Entries taken from a collection:
- - -

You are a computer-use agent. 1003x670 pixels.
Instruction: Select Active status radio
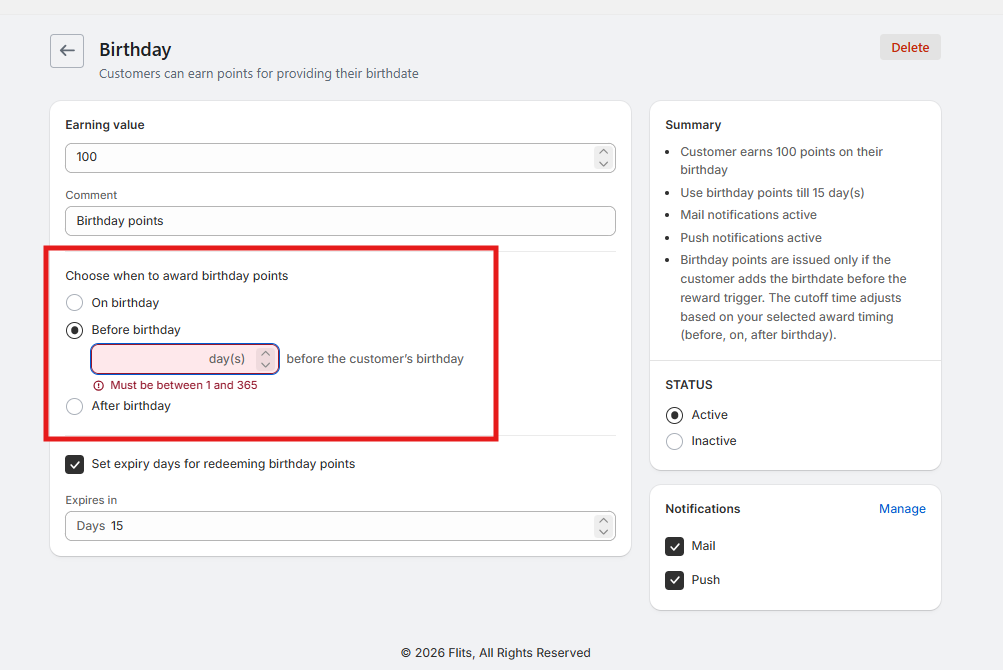tap(674, 415)
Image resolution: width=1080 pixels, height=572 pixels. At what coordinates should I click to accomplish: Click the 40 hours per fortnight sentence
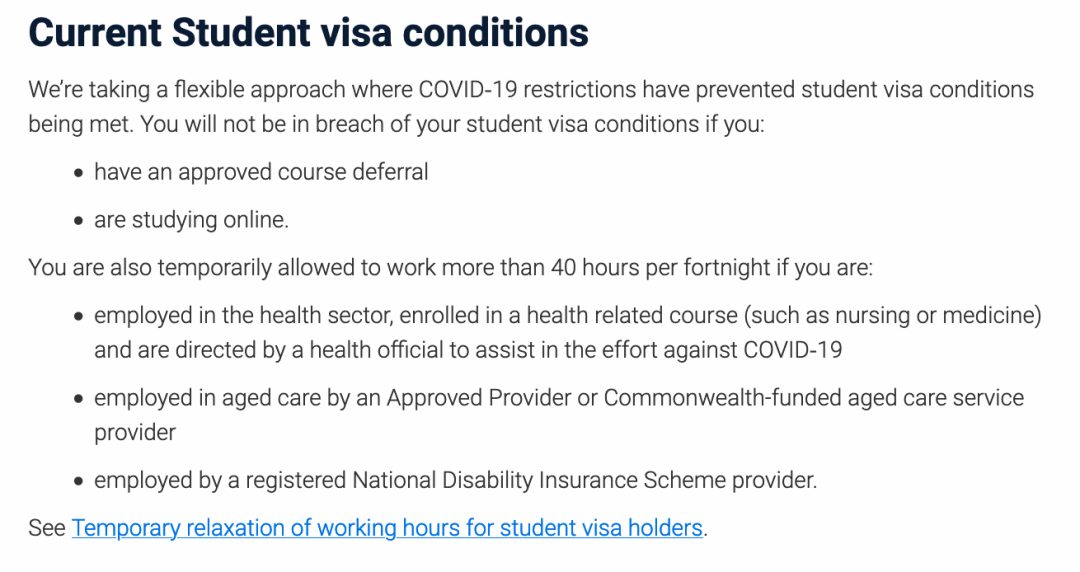(x=450, y=267)
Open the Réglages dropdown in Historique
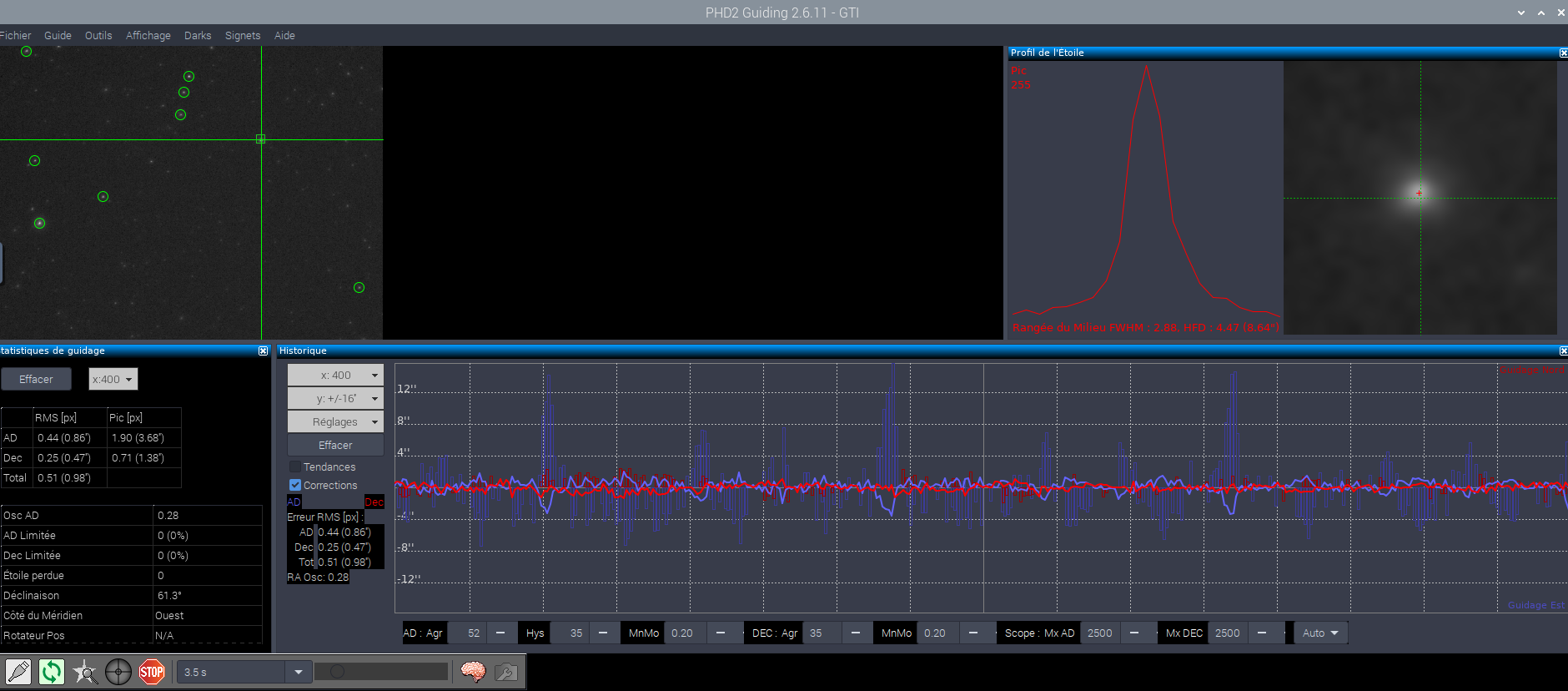The height and width of the screenshot is (691, 1568). click(x=335, y=421)
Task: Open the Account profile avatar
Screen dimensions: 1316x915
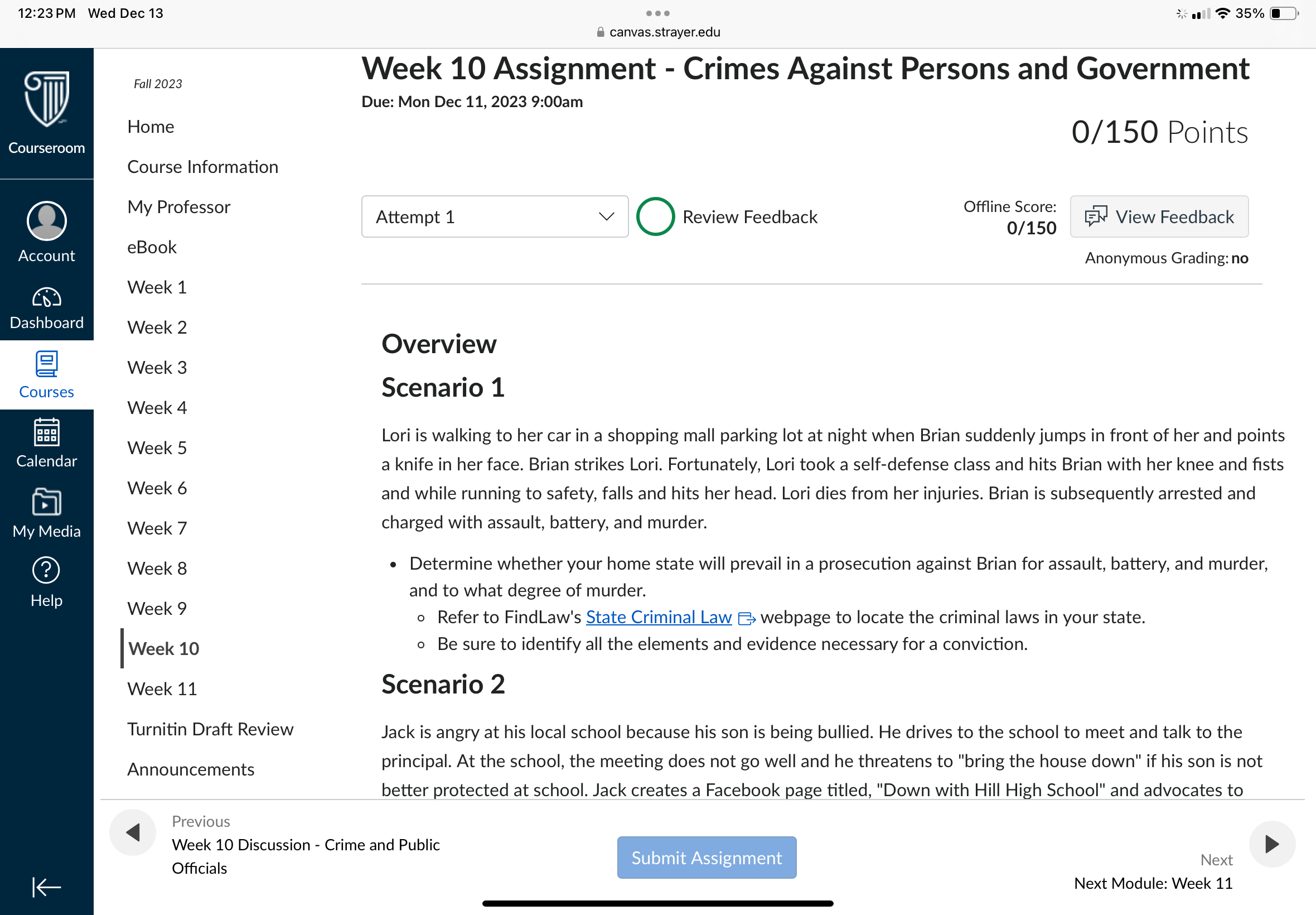Action: [x=46, y=221]

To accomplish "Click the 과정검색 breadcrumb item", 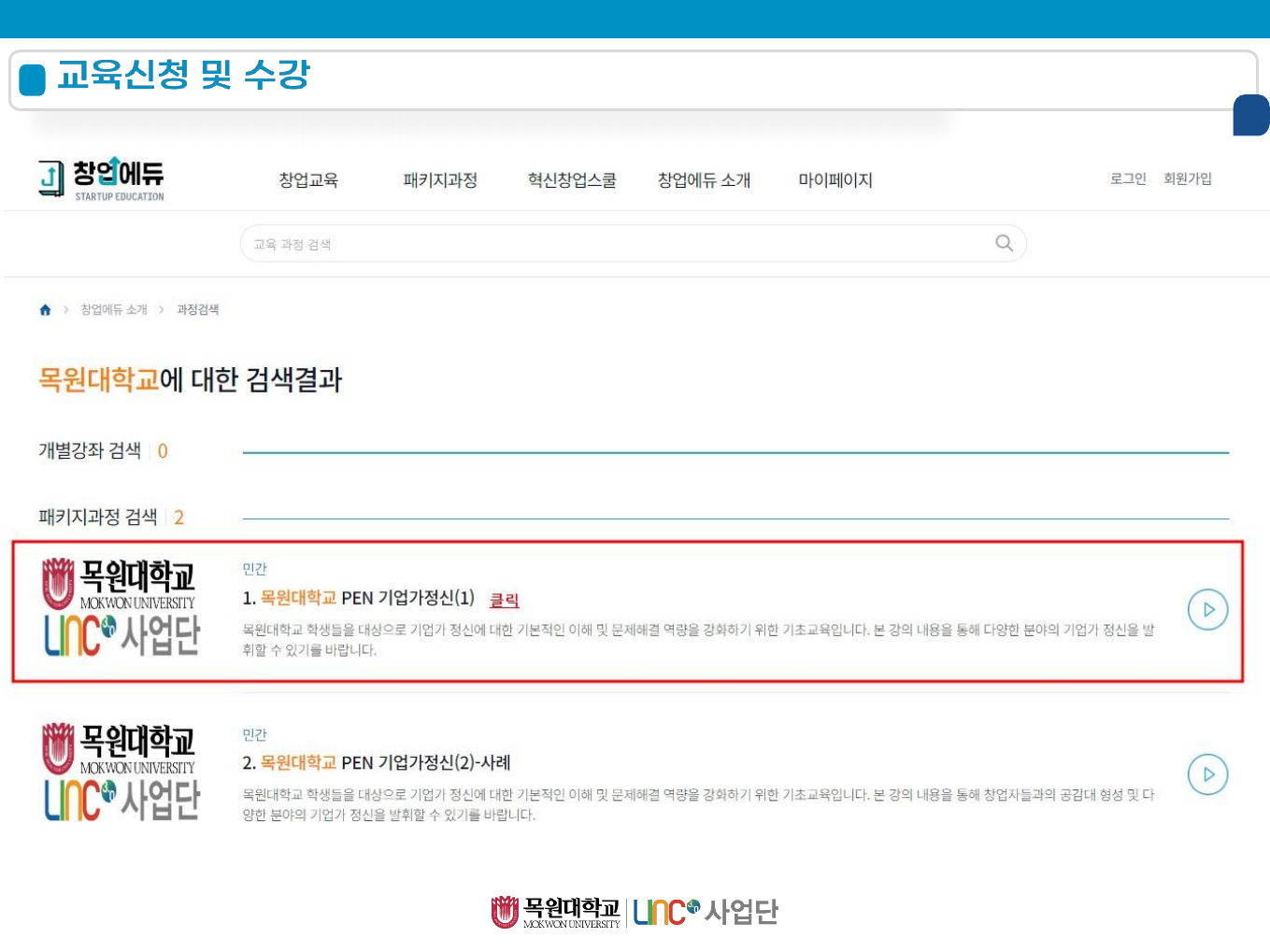I will tap(197, 310).
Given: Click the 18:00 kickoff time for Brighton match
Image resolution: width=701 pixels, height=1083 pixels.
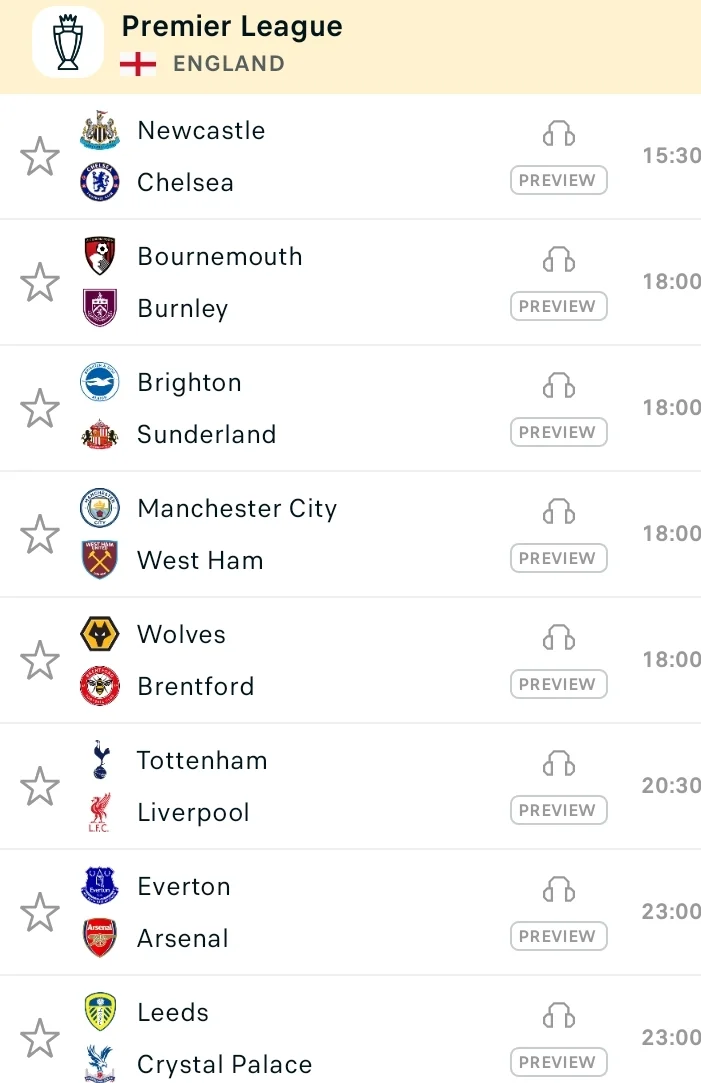Looking at the screenshot, I should 671,408.
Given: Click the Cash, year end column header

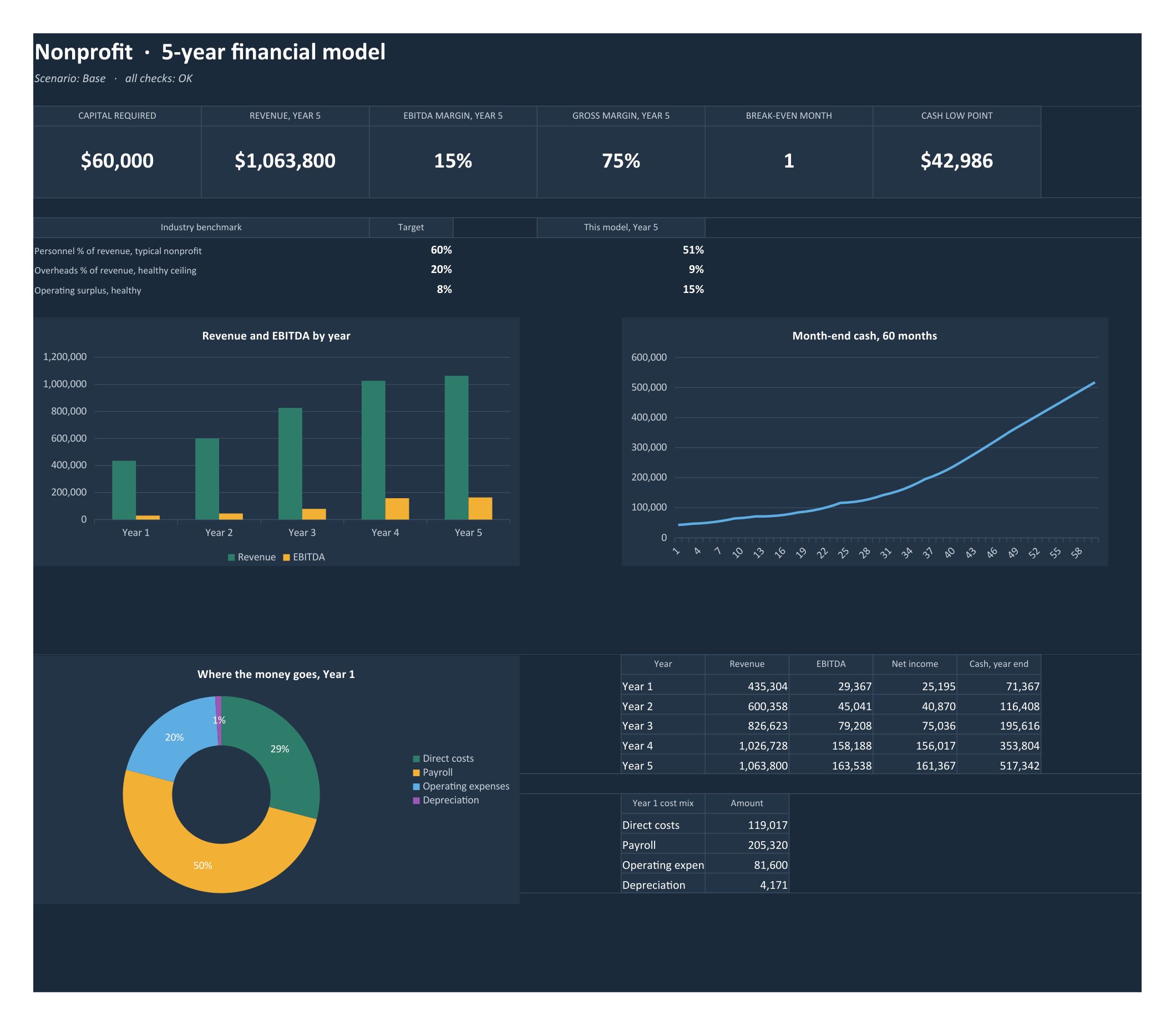Looking at the screenshot, I should 998,664.
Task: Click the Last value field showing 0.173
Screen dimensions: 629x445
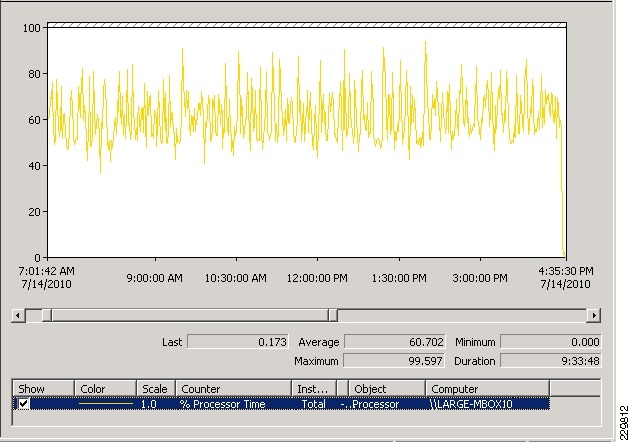Action: 237,342
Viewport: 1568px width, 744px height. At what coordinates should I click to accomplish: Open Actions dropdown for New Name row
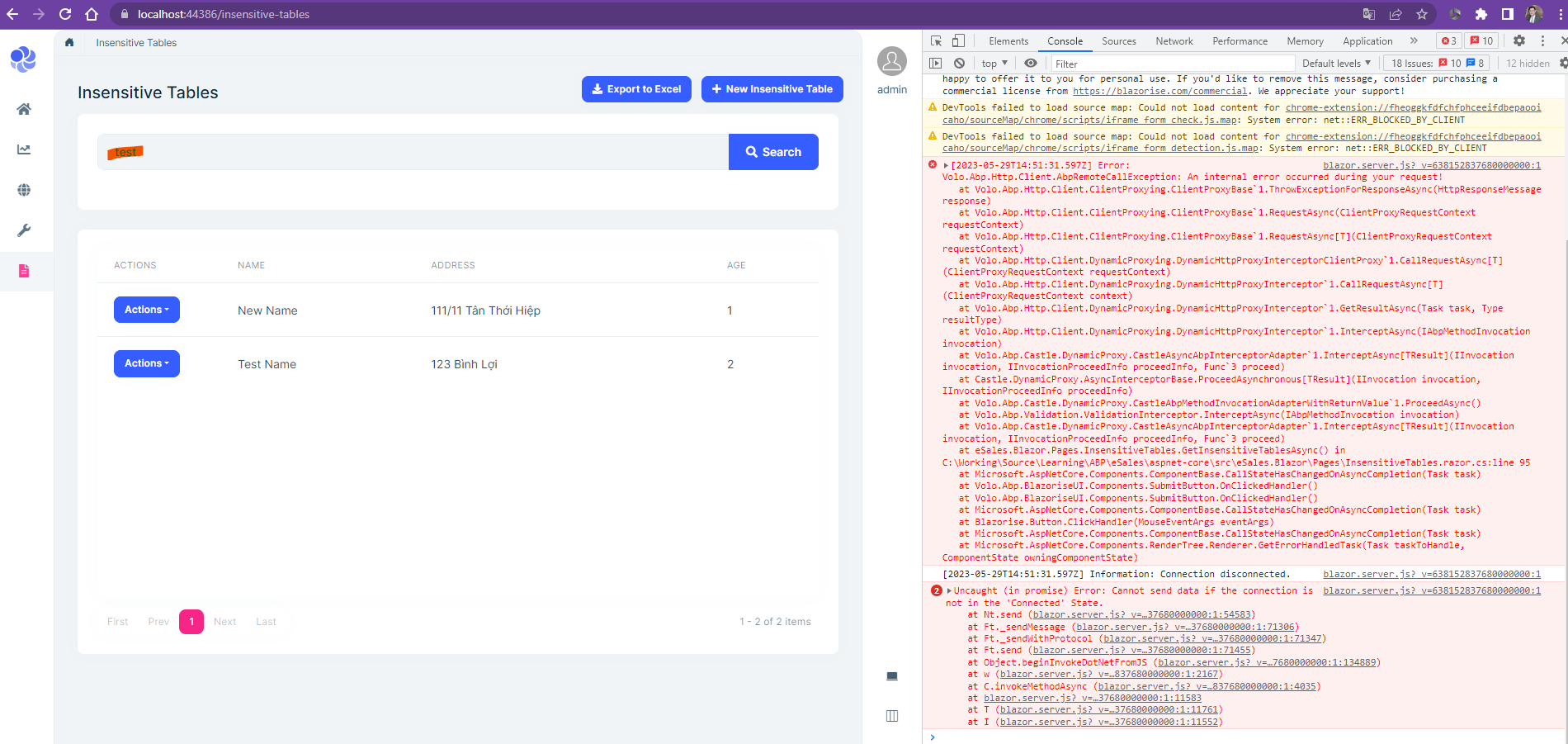[146, 310]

- - -

Exercise prompt:
Bring together every line in the entries that holds the string "Task".

Answer area:
Task: Open the Account profile avatar
Task: Click the Last value field showing 0.173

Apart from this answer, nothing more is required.